La mort de cinq personnes a été confirmée dans un contexte d’escalade de la violence entre des locaux et des étrangers à Johannesburg et dans d’autres régions du pays.
« Les autorités sud-africaines ne peuvent pas dire qu’elles n’ont pas vu arriver cette violence persistante. Depuis de nombreuses années, les réfugiés, les demandeurs d'asile et les migrants sont pris pour cible en raison de leur identité et de leur apparence. Ils sont aussi utilisés comme boucs émissaires par des représentants politiques peu scrupuleux qui promeuvent des discours insidieux reprochant aux étrangers de voler les emplois et d’être la cause de tout ce qui ne va pas dans le pays, a déclaré Shenilla Mohamed, directrice d’Amnistie internationale Afrique du Sud.
« La première grande flambée de violence xénophobe observée il y a plus de 11 ans, qui a causé la mort de plus de 60 personnes, aurait dû alerter les autorités et les inciter à éradiquer la haine à l’égard des réfugiés et des migrants et à amener les responsables de ces agissements à rendre des comptes. Leur inaction a conduit aux attaques récurrentes qui sont depuis observées. »
En Afrique du Sud, les commerces appartenant à des étrangers sont depuis des semaines systématiquement pillés et incendiés, surtout à Pretoria et à Johannesburg. Les commerces appartenant à des Nigérians et à d’autres étrangers ont été vandalisés dans ces deux villes, et des biens et des stocks d’une valeur de plusieurs millions ont été réduits en cendre.

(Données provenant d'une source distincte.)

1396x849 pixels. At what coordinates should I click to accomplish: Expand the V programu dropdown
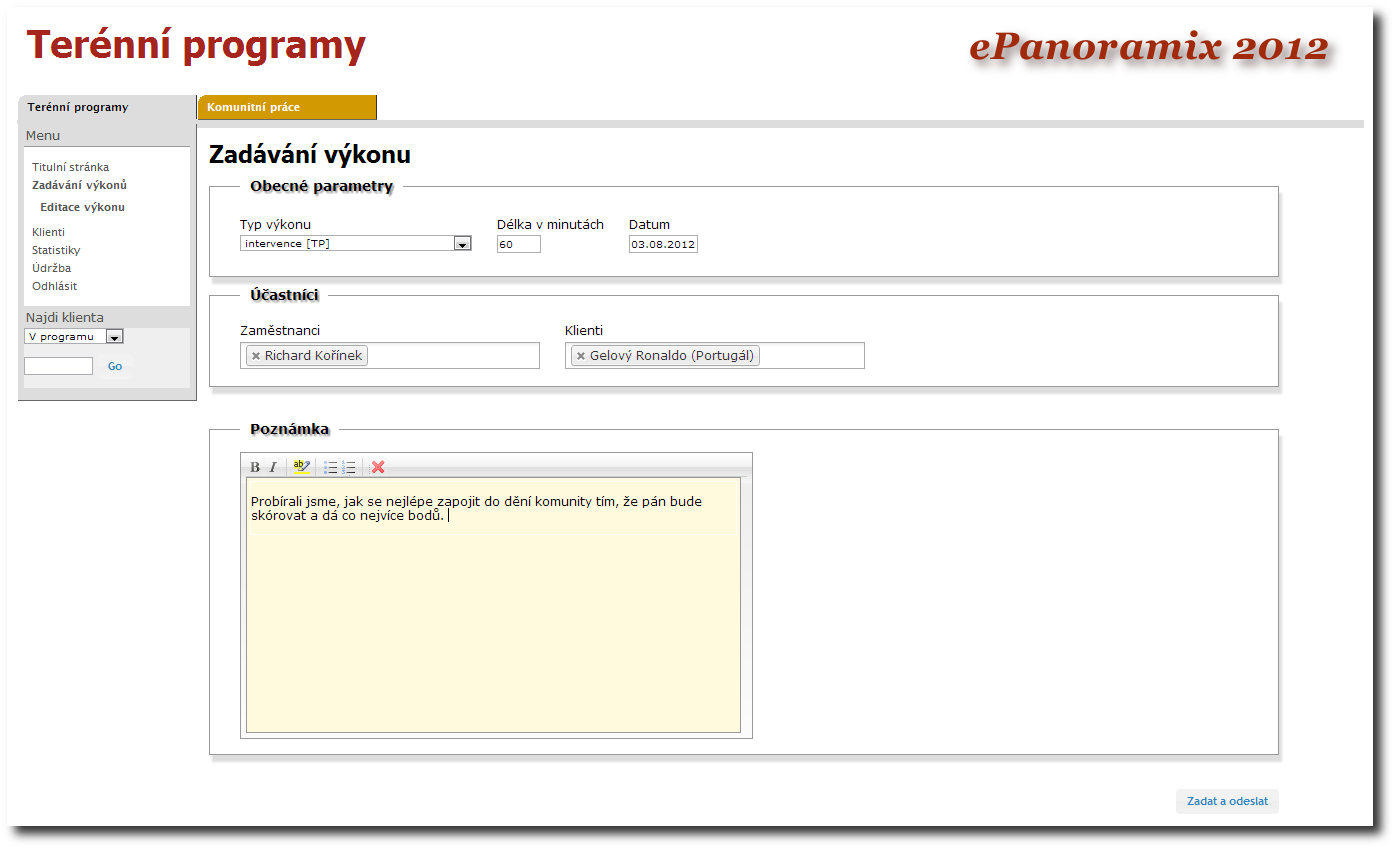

Les violences se sont encore intensifiées la semaine dernière, à la suite d’affrontements entre des locaux et des étrangers marqués par de terribles attaques et homicides.
Le gouvernement s’est largement abstenu de remédier aux violentes flambées de violence xénophobe observées dans le passé dans tout le pays, préférant souvent continuer d’imputer aux étrangers la responsabilité des forts taux de criminalité et leur reprochant de mettre les services publics sous pression et de tenir des commerces illégaux.
« Les autorités sud-africaines doivent cesser de favoriser la xénophobie avec des discours visant désespérément à gagner des soutiens politiques. Elles devraient plutôt s’efforcer de bâtir un pays fondé sur le respect des droits humains et de l’état de droit, protégeant toutes les personnes sur son territoire, a déclaré Shenilla Mohamed.
« Les autorités sud-africaines doivent mettre en place un plan de protection de tous les réfugiés et migrants, et prendre les mesures nécessaires pour mettre fin une fois pour toutes à ces attaques. Cela implique dans un premier temps d’amener les responsables présumés des crimes xénophobes qui ont été commis à répondre de leurs actes, et de briser le cycle de l’impunité. »
Complément d’information
Depuis 2008, l’Afrique du Sud a été le théâtre de nombreuses flambées de violence visant les réfugiés, les migrants et les demandeurs d'asile.
Dans certains cas, la xénophobie a été attisée par les discours remplis de haine des autorités et de représentants politiques.
Par exemple, en décembre 2016, le maire de Johannesburg, Herman Mashaba, a qualifié les étrangers vivant dans sa commune de « criminels » ayant fait main basse sur la ville. Il leur imputait le taux de criminalité élevé.
En novembre 2018, le ministre de la Santé de l’époque, qui occupe à présent les fonctions de ministre de l’Intérieur, Aaron Motsoaledi, a accusé les ressortissants « étrangers » d’avoir, selon lui, surchargé le système de santé du pays.